> _Saved data entries_
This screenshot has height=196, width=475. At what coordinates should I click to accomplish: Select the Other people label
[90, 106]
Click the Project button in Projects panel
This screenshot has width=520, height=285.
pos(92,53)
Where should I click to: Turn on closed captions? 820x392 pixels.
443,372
--
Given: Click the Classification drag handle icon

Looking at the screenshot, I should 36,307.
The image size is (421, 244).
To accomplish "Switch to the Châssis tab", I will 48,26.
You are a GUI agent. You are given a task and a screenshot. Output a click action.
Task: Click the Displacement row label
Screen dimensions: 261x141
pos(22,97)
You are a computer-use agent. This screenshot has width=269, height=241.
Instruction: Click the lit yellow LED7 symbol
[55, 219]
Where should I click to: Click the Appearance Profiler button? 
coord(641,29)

> _Exercise aim_
Wherever the string "agent" appears in the entries above, list that line.

> _Answer_
You are a GUI agent. You are given a task and a screenshot. Output a click action.
You are a computer-use agent. This screenshot has width=269, height=241.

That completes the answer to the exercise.